TASK ITEM ->
For the word "sale", count the lines of the records that hold it, and give only that number.

Stored dataset items:
⁂

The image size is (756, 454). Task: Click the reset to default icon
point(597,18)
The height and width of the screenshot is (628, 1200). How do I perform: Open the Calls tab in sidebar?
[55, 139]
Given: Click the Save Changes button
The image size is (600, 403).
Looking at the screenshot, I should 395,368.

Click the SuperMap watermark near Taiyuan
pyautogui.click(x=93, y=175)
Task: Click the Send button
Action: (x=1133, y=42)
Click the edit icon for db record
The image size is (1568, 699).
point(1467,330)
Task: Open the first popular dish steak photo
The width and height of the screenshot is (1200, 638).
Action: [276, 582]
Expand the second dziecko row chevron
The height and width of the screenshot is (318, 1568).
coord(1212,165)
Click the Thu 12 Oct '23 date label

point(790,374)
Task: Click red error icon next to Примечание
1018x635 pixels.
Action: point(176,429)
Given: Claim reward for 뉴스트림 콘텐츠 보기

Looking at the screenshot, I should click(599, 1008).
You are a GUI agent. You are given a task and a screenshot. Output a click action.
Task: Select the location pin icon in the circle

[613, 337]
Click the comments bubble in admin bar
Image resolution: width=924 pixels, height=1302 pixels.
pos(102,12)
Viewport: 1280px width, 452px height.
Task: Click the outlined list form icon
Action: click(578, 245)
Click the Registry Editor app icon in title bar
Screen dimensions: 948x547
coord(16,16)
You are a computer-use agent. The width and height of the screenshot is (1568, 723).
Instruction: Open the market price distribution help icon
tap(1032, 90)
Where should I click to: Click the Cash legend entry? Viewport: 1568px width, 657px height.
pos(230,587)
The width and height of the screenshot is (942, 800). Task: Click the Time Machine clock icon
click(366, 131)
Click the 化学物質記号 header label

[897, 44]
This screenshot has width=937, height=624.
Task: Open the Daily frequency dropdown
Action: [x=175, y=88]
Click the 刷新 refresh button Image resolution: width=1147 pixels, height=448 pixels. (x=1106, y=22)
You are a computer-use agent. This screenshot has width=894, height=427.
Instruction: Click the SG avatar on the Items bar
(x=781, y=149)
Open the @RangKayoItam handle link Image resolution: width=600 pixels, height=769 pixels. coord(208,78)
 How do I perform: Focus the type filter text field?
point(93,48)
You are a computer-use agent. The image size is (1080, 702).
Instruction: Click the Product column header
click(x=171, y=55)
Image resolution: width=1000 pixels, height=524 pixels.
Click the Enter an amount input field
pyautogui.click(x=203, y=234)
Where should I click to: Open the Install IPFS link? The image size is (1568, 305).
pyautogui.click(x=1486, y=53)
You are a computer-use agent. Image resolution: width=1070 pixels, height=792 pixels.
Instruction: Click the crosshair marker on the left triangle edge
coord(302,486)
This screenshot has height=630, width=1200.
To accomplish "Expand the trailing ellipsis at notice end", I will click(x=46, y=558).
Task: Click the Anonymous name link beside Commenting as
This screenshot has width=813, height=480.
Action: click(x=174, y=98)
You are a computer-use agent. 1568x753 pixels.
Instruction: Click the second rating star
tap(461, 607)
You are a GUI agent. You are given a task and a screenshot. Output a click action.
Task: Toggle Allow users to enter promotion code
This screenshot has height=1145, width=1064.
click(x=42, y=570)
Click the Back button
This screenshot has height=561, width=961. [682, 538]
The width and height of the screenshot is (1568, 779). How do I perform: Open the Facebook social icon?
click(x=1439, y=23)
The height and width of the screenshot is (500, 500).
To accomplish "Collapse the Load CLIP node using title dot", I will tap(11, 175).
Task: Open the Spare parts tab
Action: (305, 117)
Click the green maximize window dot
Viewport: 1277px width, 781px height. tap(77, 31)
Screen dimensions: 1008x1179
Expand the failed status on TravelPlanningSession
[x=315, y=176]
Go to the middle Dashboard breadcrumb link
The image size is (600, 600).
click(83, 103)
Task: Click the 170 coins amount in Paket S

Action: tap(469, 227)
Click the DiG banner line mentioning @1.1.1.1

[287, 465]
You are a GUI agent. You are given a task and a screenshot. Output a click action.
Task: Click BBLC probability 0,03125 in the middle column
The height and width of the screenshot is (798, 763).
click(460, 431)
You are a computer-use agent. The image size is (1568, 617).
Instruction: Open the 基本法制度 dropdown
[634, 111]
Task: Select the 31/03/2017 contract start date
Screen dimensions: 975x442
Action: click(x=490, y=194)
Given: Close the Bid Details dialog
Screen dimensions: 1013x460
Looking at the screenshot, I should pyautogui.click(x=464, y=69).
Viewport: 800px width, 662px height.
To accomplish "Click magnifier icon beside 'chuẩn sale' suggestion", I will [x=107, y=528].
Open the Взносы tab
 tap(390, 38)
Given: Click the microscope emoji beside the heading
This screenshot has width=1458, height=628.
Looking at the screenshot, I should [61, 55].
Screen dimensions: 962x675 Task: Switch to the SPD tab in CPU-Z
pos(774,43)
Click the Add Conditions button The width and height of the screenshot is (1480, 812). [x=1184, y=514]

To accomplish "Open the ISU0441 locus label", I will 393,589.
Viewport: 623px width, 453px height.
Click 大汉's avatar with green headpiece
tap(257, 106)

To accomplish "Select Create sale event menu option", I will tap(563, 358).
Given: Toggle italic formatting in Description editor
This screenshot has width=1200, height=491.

⁂

TASK RESPONSE ->
2